There are many types of joins. You can learn how to augment columns from one dataset with columns from another with mutating joins, how to filter one dataset against another with filtering joins, and how to sift through datasets with set operations in the Joining Data in R with dplyr course. Below are some of the most common.

left_join(x, y): returns all rows from x, and all columns from x and y. Rows in x with no match in y will have NA values in the new columns. If there are multiple matches between x and y, all combinations of the matches are returned.

inner_join(x, y): returns all rows from x where there are matching values in y, and all columns from x and y. If there are multiple matches between x and y, all combinations of the matches are returned.

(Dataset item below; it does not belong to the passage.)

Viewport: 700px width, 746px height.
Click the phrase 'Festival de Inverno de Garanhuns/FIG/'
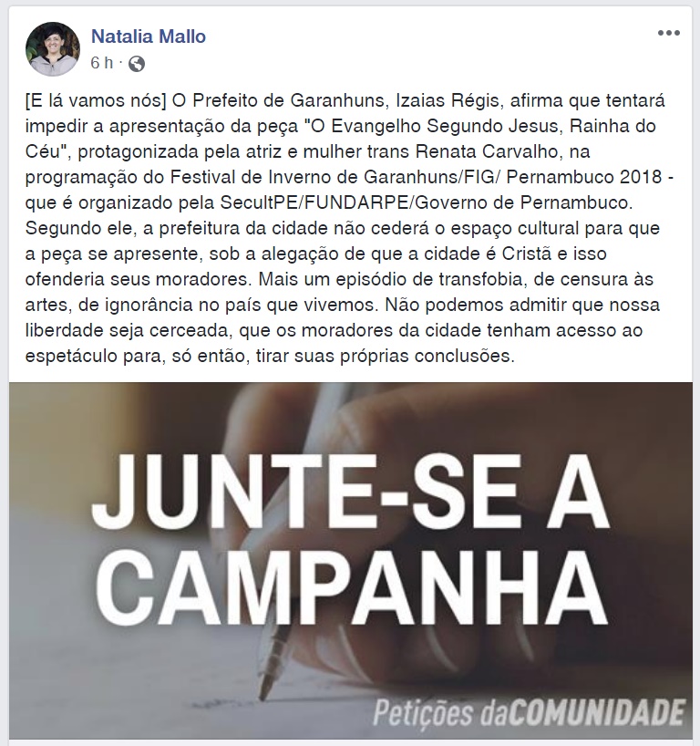[x=335, y=177]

full_join(x, y): returns all rows and all columns from both x and y. Where there are not matching values, the function returns NA for the one missing.

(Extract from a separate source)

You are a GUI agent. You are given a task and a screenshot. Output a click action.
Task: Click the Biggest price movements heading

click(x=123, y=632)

The joins mentioned above are examples of mutating joins since they combine variables from two datasets.

## Missing keys

Suppose you have two datasets. The first dataset is called size and contains the names of people and their shirt size:

> size
name size
1  Tom    M
2  Dan   XL
3 Keil    S


The second dataset is called color and contains the people's surnames, shirt color preferences, and stores some information in the row.names attribute:

> color
surname color
Tom     Jeon  <NA>
Dan    Smith  Dark

Notice what could go wrong here? Two-table joins can get complicated when there are missing keys or duplicate keys. In this example, R's data frames store important information in the row.names attribute. When this is the case, you won't be able to access the key with a join function, as join functions can only access columns of the data frame.
The trick to easily fix this problem is to use the rownames_to_column() function from the tibble package. It returns a copy of your dataset with the row names added to the data as a column. The first argument to rownames_to_column() is your data frame object and the second argument is a string specifying the name of the column you want to add.
Try exploring in the console below. Datasets size and color are pre-loaded on your workspace.
 color <- data.frame(surname = c("Jeon", "Smith", "McLadden"), color = c(NA, "Dark", "Light")) row.names(color) <- c("Tom", "Dan", "Bob") size <- data.frame(name = c("Tom", "Dan", "Keil"), size = c("M", "XL", "S"))   # Explore here!